Com a possível exceção do budismo, as religiões mais poderosas do mundo transmitem mensagens contraditórias sobre a violência.

A Bíblia é repleta de apelos à bondade, compaixão, humildade, misericórdia e justiça. Mas também contém igualmente exortações de apedrejamento, escravidão, tortura e assassinato.


Se os países cristãos adotassem a Bíblia como lei, a maioria das pessoas estaria qualificada para a pena de morte. O mesmo pode ser dito do Alcorão e da Torá.

Cristãos, muçulmanos e judeus que afirmam ter religião de paz estão dizendo uma meia verdade ou uma mentira ingênua.

O que se verifica é que os crentes saudáveis e felizes se focam nos textos sagradas e práticas espirituais que incentivam a paz. E os crentes amargos, raivosos, temerosos e propensos à justiça com as próprias mãos são atraídos para os trechos das escrituras sagradas que sancionam a violência e a incentivam.

Assim, em si, as religiões não desencadeiam a violência. Mas negar que elas estejam atreladas diretamente a atos de agressão é o mesmo que negar que não existe nenhuma ligação entre o álcool e as armas e a violência. É fingir que as religiões são inertes ou que nossos mais profundos valores e crenças sobre a realidade não têm nenhum impacto sobre o nosso comportamento.

Do ponto de vista psicológico, as religiões muitas vezes usam o nome de um deus em impulsos que têm raízes pré-verbais subconscientes. Elas provocam experiências como de misticismo, euforia, domínio, submissão, amor e alegria.

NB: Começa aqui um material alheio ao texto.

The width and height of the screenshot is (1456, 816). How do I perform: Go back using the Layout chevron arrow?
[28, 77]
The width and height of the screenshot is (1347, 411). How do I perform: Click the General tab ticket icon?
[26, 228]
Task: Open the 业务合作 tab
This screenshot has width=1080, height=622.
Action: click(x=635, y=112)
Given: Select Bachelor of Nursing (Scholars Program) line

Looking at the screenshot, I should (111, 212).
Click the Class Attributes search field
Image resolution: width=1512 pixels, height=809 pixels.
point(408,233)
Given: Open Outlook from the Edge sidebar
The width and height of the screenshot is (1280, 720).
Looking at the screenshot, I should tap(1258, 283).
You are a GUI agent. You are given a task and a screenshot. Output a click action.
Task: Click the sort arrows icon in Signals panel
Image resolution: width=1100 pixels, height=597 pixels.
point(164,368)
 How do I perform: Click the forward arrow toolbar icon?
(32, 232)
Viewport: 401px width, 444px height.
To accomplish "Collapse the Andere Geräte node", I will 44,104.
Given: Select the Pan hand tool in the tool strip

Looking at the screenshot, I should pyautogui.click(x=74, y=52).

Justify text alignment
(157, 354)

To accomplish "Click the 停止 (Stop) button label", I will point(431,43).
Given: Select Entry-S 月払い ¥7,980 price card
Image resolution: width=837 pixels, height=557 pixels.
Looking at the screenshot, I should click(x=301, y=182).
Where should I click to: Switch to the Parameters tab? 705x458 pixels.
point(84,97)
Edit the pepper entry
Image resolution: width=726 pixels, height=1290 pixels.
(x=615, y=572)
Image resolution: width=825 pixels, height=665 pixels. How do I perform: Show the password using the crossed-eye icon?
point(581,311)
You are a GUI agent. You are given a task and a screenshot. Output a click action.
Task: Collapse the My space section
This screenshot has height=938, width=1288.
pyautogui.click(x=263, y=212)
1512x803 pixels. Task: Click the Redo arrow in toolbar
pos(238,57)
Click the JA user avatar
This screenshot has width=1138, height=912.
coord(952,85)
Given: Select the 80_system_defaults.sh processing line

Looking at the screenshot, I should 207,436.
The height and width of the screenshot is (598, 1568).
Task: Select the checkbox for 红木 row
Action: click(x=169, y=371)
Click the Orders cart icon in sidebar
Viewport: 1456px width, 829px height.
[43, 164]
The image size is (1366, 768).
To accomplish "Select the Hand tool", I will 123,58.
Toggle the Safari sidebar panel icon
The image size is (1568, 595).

Reivindicam o crédito para as emoções morais (vergonha, culpa, desgosto, empatia, etc.) que nos inclinam em direção à justiça e ao altruísmo.

De forma semelhante, as religiões provocam reações de auto-proteção, como raiva e medo —emoções mais prováveis ​​para o impulso da violência.

Tenho um exemplo em meu campo de atividades, o da saúde mental.

Em 5 de novembro de 2009, Nidal Malik Hasan, psiquiatra muçulmano do exército norte-americano, atirou e matou treze de seus colegas soldados na base militar de Fort Hood, ferindo outros trinta. Seu caso mostra como a religião pode combinar com outros ingredientes para produzir uma poção letal.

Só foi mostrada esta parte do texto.